┌─ Material for this task

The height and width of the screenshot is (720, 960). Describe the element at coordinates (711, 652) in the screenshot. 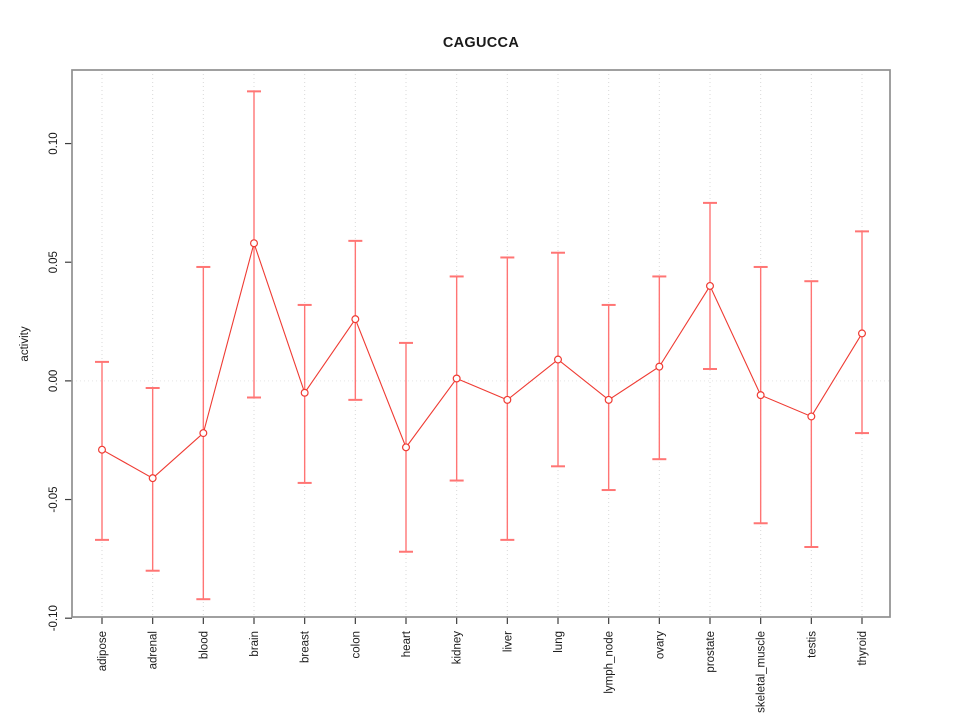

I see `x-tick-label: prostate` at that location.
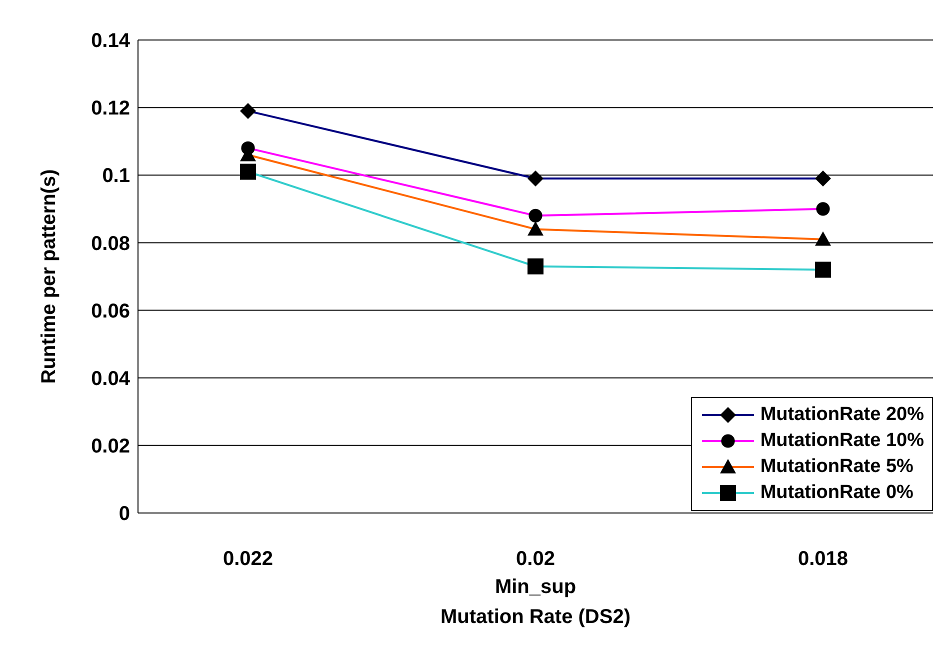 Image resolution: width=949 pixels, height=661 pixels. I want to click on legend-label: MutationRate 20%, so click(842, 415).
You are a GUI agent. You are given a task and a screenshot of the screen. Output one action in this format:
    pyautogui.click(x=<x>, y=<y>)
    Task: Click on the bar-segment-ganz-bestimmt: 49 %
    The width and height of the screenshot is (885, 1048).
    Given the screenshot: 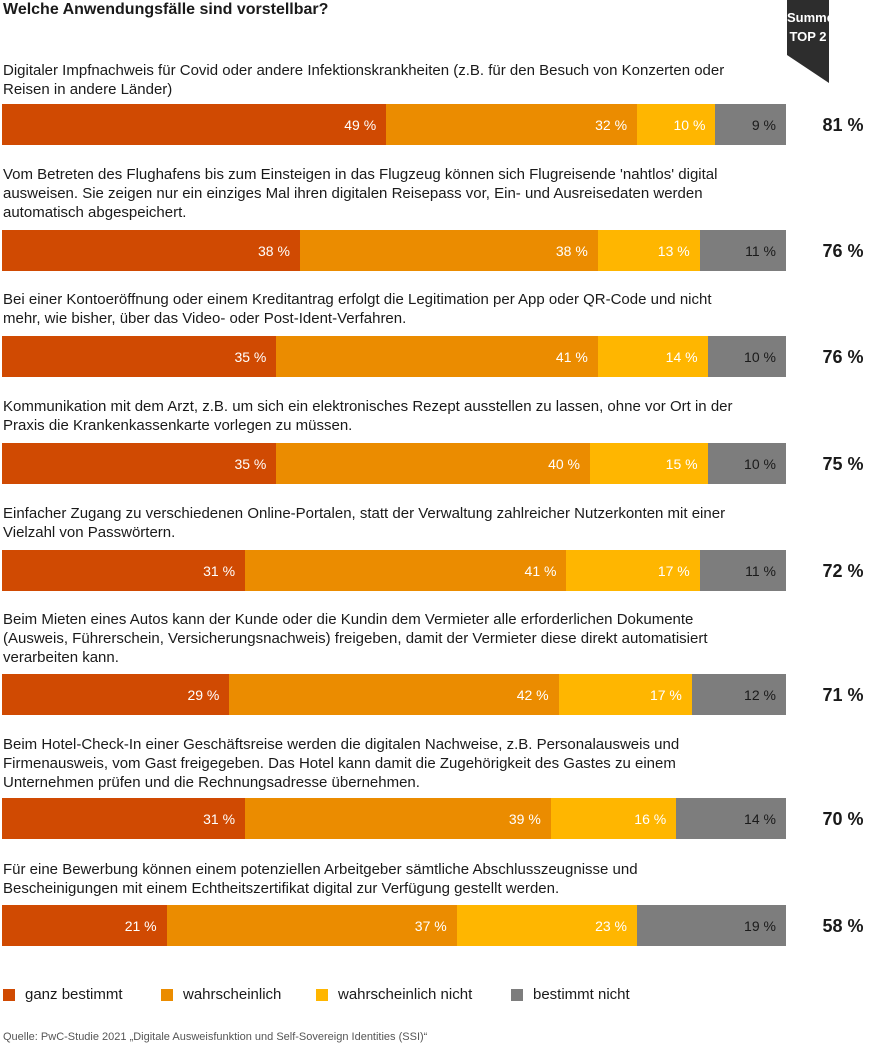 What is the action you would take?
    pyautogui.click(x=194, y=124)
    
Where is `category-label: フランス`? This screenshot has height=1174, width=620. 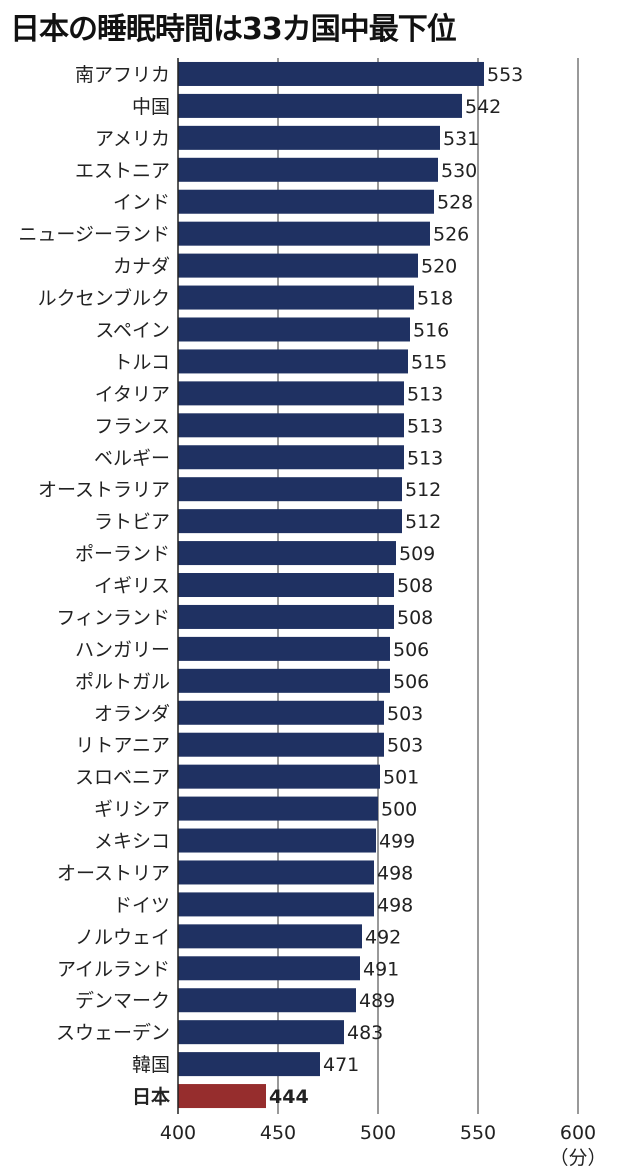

└─
┌─ Material for this task

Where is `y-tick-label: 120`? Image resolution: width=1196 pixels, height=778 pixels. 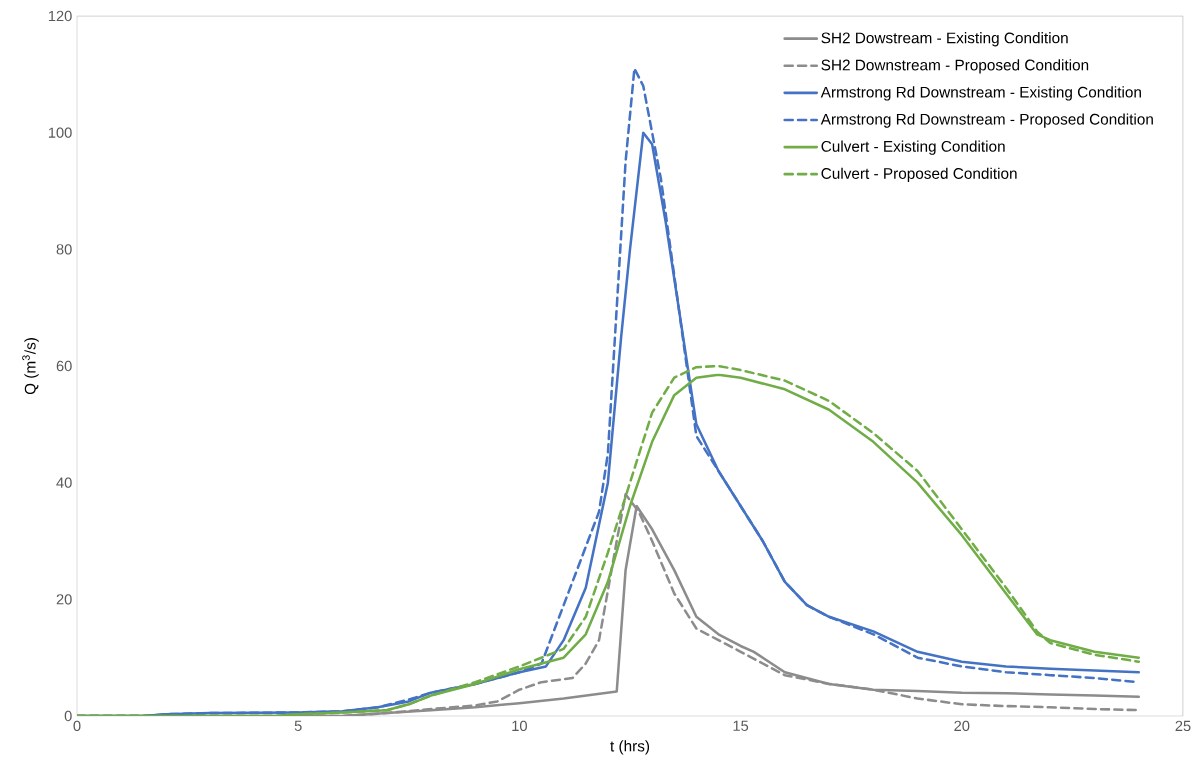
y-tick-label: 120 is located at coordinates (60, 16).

└─

Task statement: Copy the entries word for word, starting at the line that contains "The height and" and ending after the line that contains "Image resolution: width=949". Leave the pictures out.

Answer to this exercise:
The height and width of the screenshot is (720, 960). Describe the element at coordinates (711, 652) in the screenshot. 

I see `x-tick-label: prostate` at that location.
 Image resolution: width=949 pixels, height=661 pixels. I want to click on legend-label: MutationRate 20%, so click(842, 415).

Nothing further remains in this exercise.